I began another project recently for an upcoming presentation where I felt pretty comfortable with what I needed to do, but I did not know actually know what I lacked until I started the work itself. Researching can give you a solid foundation, but it cannot replace occasionally holding your breath, closing your eyes, and jumping in the deep end.

Know your boundaries, then stretch just outside of them. Be willing to take some risks and trust that you can accomplish them, especially if you have a support structure behind you, cheering you on.

8. Learning is not always structured

As you may have learned already, you do not always have to attend a course or take a formal training to learn something. Sometimes they can be helpful, but they may not be able to meet your needs (timeline, content, etc).
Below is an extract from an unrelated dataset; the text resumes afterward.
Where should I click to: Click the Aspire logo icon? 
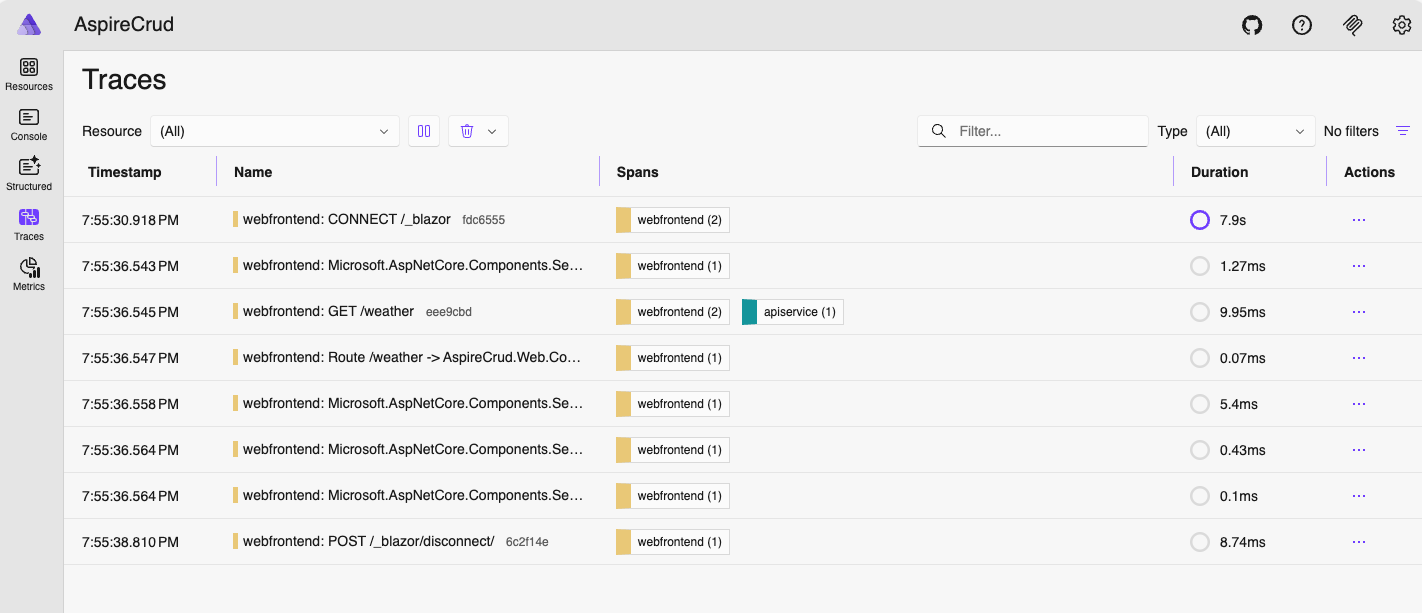point(29,25)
Other types of resources like online tutorials, reading material (books, documentation, guides, etc), YouTube presentations or live code samples, and lunch-and-learn or brown bag sessions are learning, as well. I also consider shoulder-surfing or informal desk meetings as types of training.

Some of the best ways I have learned was to watch my colleague work on some of his tasks. I would pay attention who he contacted for questions, how he worked through problems, what his design decisions were, and the actual code and syntax used.

No matter your preferred learning style, there are all kinds of resources for conventional and unconventional learning. Even sitting at someone’s desk can be part of the process and could be the best resource to show you exactly how an SME in your company handles daily work.

9. You don’t have to be the expert — just willing to learn

There is a common saying that “where there’s a will, there’s a way”. This rings true for any job or task you undertake. If you have the determination to figure something out, chances are that you will get there, one way or another.

You may need assistance or it may take a lot of time, but you can succeed. Be confident in your abilities, but also realize that others can teach you something. Try to evaluate, then apply genuine feedback. You can even learn something from those who tear you down (just pull the positive from it and discard the rest). :) Be open, be confident, and above all, be willing to learn all the world has to offer!

10. It’s not the job that defines you, but how you execute it

You can excel and go above and beyond in whatever position you find yourself in. Whether you have your dream job or a stepping stone position, strive for your best performance. Any future opportunities will look favorably upon hard work and an eagerness to learn.

Give each task your all. Someone out there will see it and reward you for it. Potential employers may look past the fact that you do not have the requested years of experience or the right degree or worked with the specific technologies listed simply because you are a quick learner, hard worker, or determined individual. Even if they do not look past their “perfect employee” criteria, putting your best foot forward places you strides above many contenders and increases your chances of promotions, flexibility, and other options in a current position.

Effort is always worth giving — whether you receive external rewards for it or find internal rewards through confidence, sense of accomplishment, and attainment of your goals.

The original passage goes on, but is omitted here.